The CHRONICles is a fortnightly column by Caroline Marie McDonagh-Delves and Rachel Charlton-Dailey discussing life with chronic illness, chronic pain and disability. Content warning: this column will regularly discuss ableism and topics relating to disability.
I am envious of small children. Not just because they don’t have to work or pay bills and they can just yell at an adult to get them things – although for all of these reasons as well. It’s because of their resilience.
When children fall over, someone just says “oopsie” and picks them back up and away they go. They land, they make a face, and then they get up and keep going.
Of course, this is because a lot of the time they’re learning to walk. They’re not yet used to putting one foot in front of the other and bending knees and shifting weight. Through a long and complicated process of trial and error – of moving and falling – they get better for next time.
Recently, I fell over twice in one week. The first time I got my foot caught and couldn’t stop the momentum. The second time I was coming down the stairs and my leg just slipped from under me. The time before these it was a foot getting caught as well, and before that I twice put my foot down as I have been doing since I was a baby and my ankle had other ideas.

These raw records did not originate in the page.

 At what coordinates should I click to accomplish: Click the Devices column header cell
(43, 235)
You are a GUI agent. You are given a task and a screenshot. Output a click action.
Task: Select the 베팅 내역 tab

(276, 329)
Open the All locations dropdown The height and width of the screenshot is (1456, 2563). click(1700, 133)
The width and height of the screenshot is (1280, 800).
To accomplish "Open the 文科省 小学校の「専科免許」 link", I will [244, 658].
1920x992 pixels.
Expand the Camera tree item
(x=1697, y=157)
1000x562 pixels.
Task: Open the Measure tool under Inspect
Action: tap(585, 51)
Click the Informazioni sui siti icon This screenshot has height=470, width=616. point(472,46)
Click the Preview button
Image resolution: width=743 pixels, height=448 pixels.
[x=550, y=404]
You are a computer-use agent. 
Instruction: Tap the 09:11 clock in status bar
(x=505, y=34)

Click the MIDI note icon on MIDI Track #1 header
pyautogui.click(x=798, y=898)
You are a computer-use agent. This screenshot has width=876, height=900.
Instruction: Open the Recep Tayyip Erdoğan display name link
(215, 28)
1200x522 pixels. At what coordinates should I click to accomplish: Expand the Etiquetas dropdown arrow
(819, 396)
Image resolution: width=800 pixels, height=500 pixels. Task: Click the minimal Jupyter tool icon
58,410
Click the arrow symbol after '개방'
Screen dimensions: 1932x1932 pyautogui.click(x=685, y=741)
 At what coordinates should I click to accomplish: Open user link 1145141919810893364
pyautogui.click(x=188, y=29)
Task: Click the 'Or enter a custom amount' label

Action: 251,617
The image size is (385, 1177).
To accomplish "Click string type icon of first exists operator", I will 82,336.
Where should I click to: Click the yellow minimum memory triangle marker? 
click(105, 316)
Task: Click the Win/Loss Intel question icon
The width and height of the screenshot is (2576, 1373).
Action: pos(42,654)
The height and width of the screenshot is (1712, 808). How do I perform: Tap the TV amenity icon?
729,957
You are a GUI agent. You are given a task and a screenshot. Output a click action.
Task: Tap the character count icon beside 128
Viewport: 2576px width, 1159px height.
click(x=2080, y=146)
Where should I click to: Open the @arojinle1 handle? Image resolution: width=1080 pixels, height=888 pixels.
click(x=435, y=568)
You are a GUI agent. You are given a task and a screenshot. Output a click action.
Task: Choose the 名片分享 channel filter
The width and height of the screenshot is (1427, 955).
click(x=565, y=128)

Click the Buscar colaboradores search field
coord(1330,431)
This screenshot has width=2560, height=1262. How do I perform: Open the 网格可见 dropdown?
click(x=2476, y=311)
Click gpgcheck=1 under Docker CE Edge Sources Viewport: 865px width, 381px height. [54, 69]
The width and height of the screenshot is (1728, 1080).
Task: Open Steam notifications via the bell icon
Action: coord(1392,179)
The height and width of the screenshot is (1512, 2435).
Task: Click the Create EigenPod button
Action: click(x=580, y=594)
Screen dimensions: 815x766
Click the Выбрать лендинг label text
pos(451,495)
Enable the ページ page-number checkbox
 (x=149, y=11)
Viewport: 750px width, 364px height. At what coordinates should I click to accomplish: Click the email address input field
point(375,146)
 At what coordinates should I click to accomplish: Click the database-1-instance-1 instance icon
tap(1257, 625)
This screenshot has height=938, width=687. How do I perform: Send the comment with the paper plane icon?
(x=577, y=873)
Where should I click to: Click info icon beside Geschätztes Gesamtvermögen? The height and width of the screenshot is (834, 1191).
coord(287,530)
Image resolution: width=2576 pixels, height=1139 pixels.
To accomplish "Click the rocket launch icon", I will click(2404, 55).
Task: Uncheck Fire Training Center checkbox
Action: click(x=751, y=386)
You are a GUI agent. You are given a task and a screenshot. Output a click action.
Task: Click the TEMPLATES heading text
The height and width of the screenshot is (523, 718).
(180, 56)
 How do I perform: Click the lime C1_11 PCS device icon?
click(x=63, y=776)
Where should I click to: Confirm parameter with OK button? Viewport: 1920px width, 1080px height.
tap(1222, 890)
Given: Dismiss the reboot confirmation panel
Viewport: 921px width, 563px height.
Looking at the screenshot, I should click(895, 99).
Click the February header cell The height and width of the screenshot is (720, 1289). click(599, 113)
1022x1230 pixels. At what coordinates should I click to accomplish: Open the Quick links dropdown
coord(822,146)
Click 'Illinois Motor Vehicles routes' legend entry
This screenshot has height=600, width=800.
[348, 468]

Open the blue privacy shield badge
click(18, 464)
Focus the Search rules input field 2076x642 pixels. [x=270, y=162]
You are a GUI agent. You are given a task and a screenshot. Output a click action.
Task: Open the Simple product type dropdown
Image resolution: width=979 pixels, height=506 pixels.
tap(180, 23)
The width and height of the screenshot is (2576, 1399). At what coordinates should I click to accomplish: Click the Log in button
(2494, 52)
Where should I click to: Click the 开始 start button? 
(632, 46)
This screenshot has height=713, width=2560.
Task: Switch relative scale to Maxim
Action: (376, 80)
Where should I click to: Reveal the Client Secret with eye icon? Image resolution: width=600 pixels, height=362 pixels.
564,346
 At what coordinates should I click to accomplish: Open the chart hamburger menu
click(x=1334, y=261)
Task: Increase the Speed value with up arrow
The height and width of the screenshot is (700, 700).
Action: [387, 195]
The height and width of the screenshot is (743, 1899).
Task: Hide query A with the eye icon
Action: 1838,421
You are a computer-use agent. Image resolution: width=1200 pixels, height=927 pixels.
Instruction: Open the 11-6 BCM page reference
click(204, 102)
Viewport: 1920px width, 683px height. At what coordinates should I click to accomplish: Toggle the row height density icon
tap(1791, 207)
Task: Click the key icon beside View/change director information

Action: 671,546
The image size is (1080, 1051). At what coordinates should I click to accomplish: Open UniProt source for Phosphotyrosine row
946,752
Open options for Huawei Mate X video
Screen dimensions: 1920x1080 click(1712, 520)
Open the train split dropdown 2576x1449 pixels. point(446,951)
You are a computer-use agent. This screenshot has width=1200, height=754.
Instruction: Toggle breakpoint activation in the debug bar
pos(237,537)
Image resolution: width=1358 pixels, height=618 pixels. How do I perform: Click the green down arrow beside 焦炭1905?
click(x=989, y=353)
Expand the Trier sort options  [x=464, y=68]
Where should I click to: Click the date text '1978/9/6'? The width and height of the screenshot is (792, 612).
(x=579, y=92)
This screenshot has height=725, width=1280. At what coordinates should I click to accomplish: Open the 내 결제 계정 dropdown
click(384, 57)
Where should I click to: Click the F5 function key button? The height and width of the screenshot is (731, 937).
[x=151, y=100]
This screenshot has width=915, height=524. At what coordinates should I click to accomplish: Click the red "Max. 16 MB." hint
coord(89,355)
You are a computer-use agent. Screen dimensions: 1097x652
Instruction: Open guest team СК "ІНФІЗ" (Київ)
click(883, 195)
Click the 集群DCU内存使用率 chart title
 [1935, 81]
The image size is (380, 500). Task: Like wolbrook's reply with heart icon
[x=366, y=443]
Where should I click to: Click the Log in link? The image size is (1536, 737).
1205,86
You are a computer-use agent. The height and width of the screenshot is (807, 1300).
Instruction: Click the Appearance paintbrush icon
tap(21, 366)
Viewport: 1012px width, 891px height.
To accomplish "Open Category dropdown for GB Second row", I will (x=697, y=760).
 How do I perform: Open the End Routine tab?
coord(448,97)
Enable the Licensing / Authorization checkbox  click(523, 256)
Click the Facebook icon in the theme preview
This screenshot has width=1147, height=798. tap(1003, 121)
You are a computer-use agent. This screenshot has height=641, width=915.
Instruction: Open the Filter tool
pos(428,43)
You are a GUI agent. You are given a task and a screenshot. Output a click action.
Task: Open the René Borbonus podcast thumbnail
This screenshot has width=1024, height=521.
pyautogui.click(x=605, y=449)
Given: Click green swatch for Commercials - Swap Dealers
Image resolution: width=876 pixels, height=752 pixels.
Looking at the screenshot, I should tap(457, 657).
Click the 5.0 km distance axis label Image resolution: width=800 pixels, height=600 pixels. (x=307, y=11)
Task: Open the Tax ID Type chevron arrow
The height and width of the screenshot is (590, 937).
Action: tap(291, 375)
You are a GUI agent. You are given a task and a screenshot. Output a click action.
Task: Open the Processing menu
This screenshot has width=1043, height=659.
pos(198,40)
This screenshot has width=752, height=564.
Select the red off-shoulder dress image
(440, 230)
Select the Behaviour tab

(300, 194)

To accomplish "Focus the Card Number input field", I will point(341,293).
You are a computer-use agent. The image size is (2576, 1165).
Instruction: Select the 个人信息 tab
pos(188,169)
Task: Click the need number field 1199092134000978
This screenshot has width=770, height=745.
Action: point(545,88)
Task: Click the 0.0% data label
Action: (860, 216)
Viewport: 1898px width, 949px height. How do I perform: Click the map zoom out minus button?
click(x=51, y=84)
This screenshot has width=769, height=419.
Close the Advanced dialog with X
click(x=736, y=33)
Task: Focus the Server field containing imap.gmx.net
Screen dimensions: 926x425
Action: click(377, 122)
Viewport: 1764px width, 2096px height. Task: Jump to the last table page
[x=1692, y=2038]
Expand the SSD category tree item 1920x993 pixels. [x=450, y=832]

When a 25-year-old falls over and hits the ground, it’s a very different story to a 2.5-year-old. The potential to start crying is pretty much identical, but I’m not just picked back up by one of my chubby arms and set back onto my feet. When I do get back upright, it doesn’t feel like a miniature experiment has just concluded – I don’t think of it as new data to get it right next time. To me, it feels like a regression.
“As the years with chronic illness continue, I find myself more and more having to actively think about my movements.”
I started walking at just shy of twelve-months-old, and while I’ve never liked running, I’ve always walked like my life depended on it. I had the most amazing balance right up until college. At university, I would walk laps around the campus perimeter road when I got anxious or restless (usually at 3am) to the point that security would set their watch by me and worry if they didn’t see me one night.
Things have changed. I don’t fall over all that often, and I consider myself lucky in that respect. If I stick to flat shoes and level ground then I do okay, even if I don’t seem to have that much in the way of balance any more. But when I do fall, I’m left feeling, if not devastated, then certainly disappointed. Falling over leaves me with a certain amount of tension that I struggle to shift.
Everything I do for at least a day afterwards is about not falling again. Double and triple checking that nothing is near my foot. Making sure my hands are clear for the stairs, so I can hold both handrails.
It’s not even about the physical effects of the fall. I’ve got such a bad pain in my arse muscles that it hurts to sit down, and there was a point when we were worried there was a piece of gravel stuck in my knee; but I’m starting to worry that this time they’ll all go away and I’ll still have this feeling. This worry that I’m not able to walk properly anymore – or at least that my ability to walk is declining. This envy of small children and their sheer resilience.
Most young adults don’t have to think about walking, it just comes naturally to them. It’s like riding a bike (which, incidentally, I can’t do too well anymore either). But as the years with chronic illness continue, I find myself more and more having to actively think about my movements.